The STEM Network is working collaboratively with the Road Map Project. The goal is to achieve educational and workforce needs. That means preparing all students to be STEM literate and creating clear pathways to STEM fields in post-secondary education and careers. We want all students in the Road Map districts prepared for STEM jobs so they can participate in and propel our innovation-oriented, knowledge-based local economy.
The STEM Network is an action-oriented partnership of multiple organizations within a defined geographic area, working in concert toward the common goal of student success in STEM. This community-based strategy engages schools, nonprofits, businesses, and others to drive innovation and improvements in STEM teaching and learning at a systems level.
Why a STEM Network?
While teachers are the number one driver of student academic performance, teachers cannot do it alone.

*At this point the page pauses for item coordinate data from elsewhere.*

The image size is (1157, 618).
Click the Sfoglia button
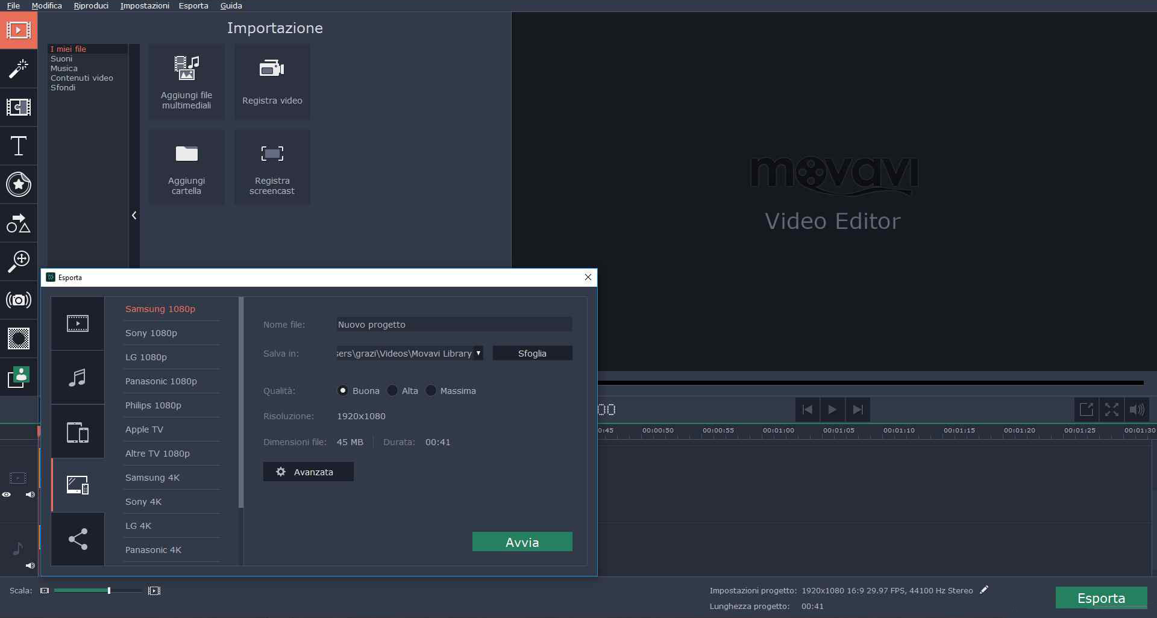point(532,354)
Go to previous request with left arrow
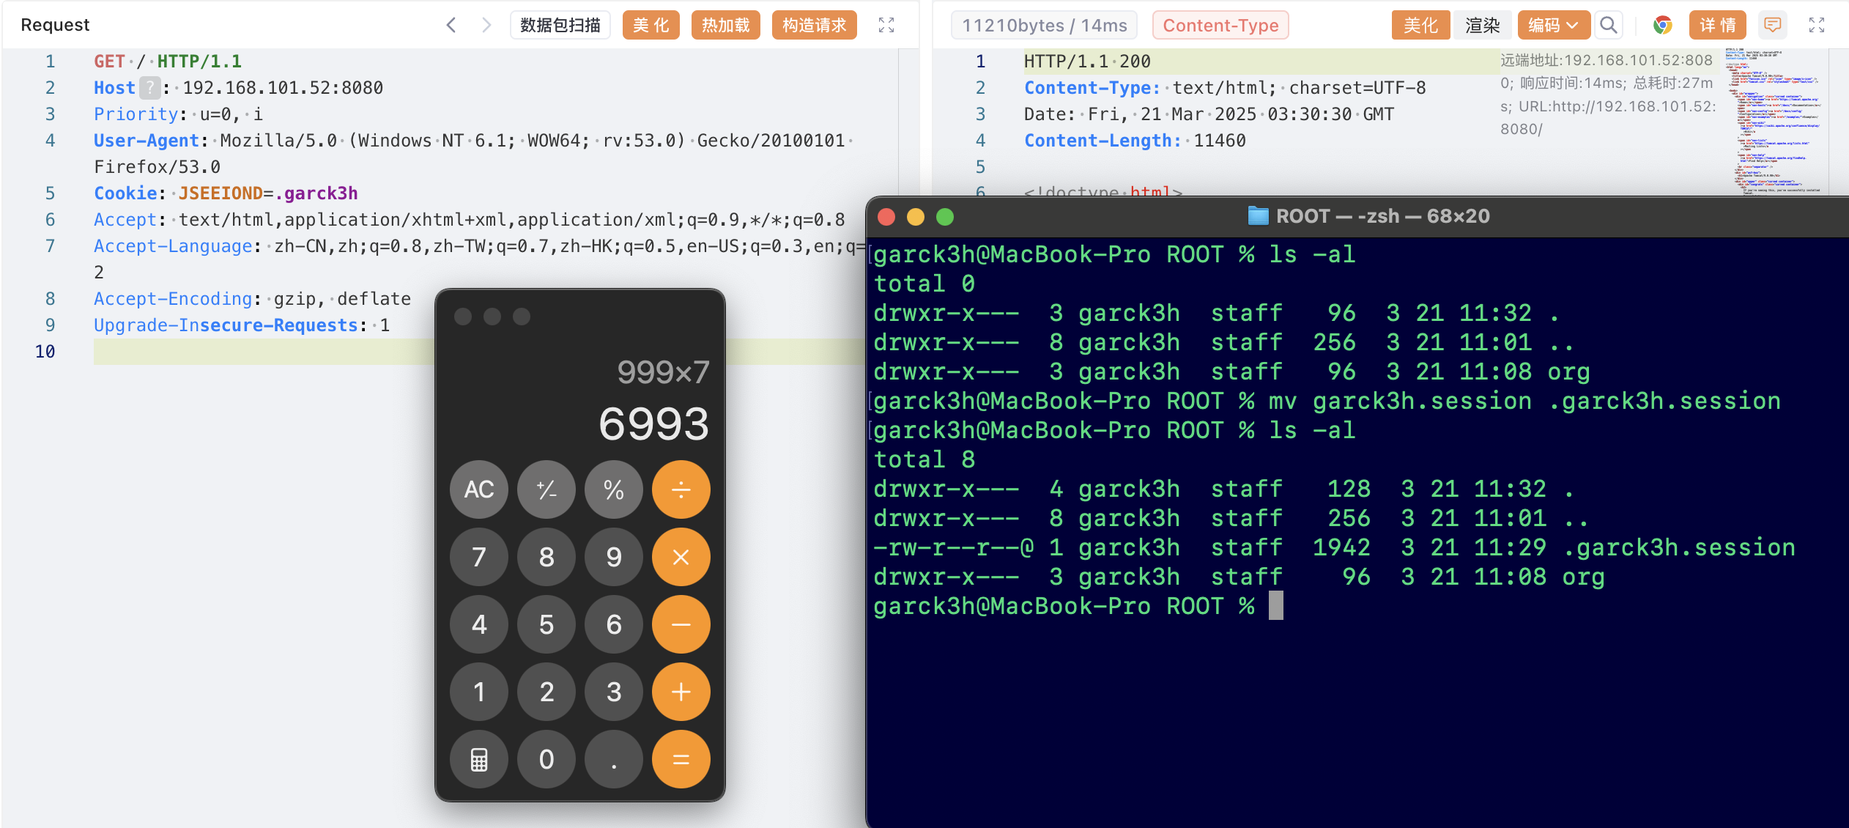Screen dimensions: 1849x828 click(x=451, y=25)
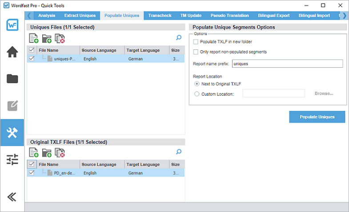
Task: Add folder to Uniques Files list
Action: (x=47, y=39)
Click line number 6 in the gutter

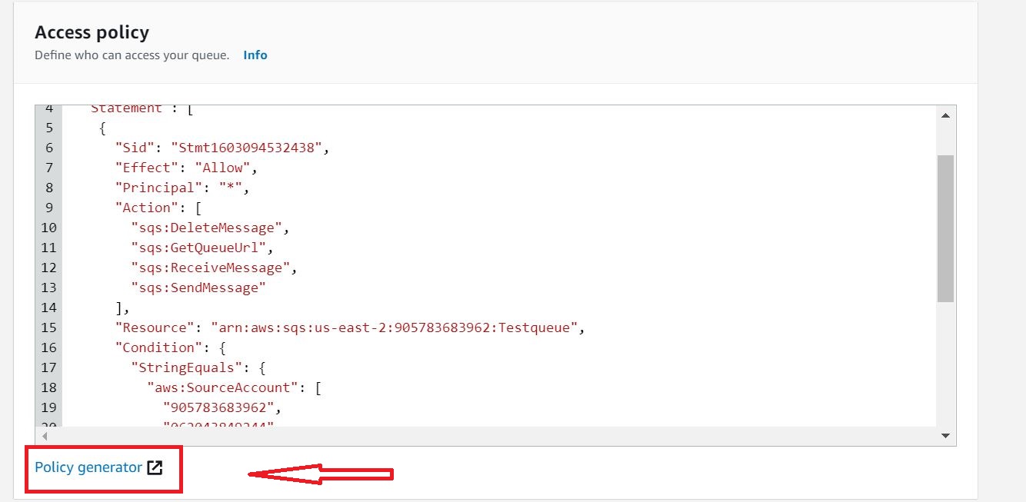[x=49, y=148]

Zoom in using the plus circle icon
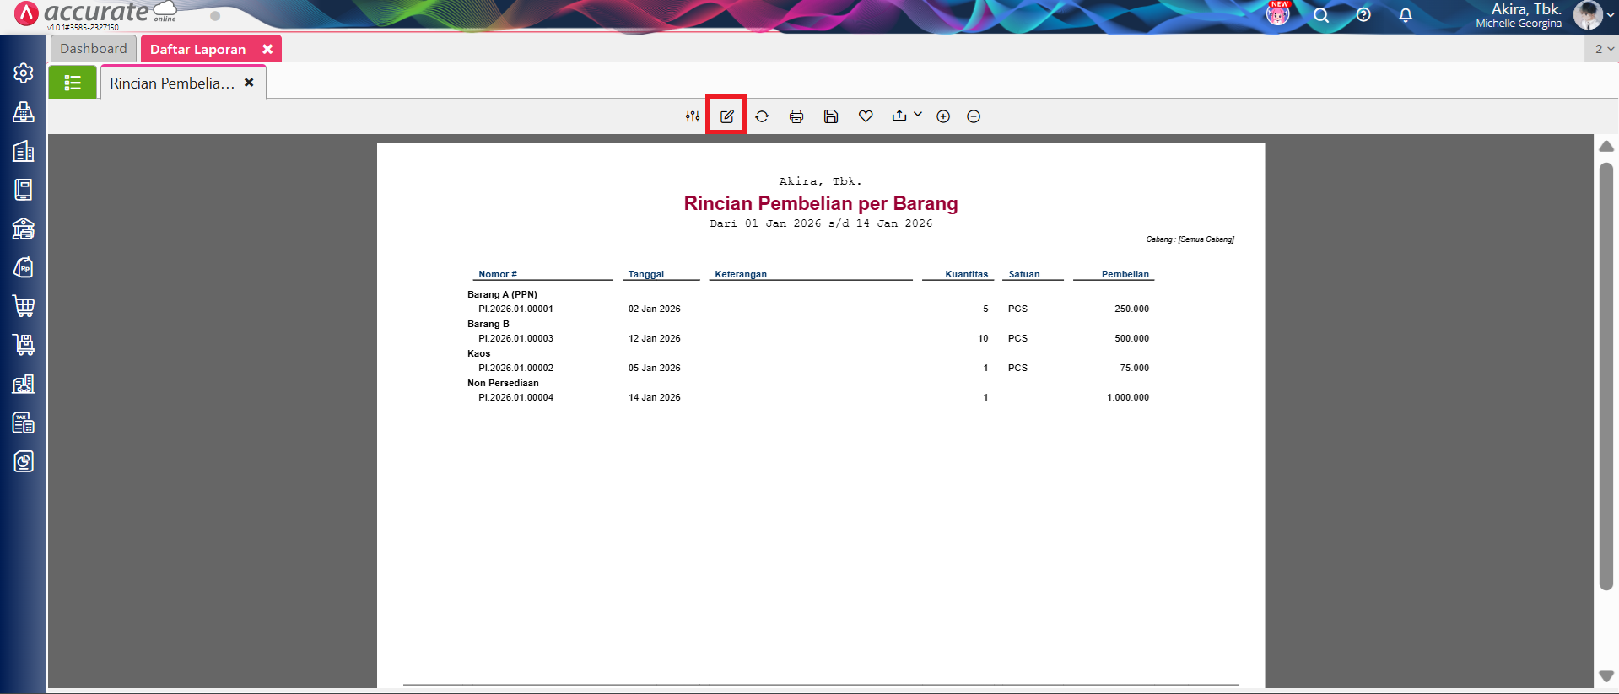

We must leverage all the assets of a community to support the effectiveness of teachers and the success of students. The STEM business community is a key partner is improving STEM education for our students.
Tipping Point – We can dramatically increase student impact, and ultimately scale more quickly, by implementing a community-based strategy to STEM education. Previous efforts to improve student learning outcomes in STEM have fallen short for many reasons, including a lack of agreed upon goals, the inability to overcome barriers, or because certain groups were not at the table. Bringing key stakeholders together into a STEM Network represents an opportunity to mitigate such risks and reach a tipping point for system change.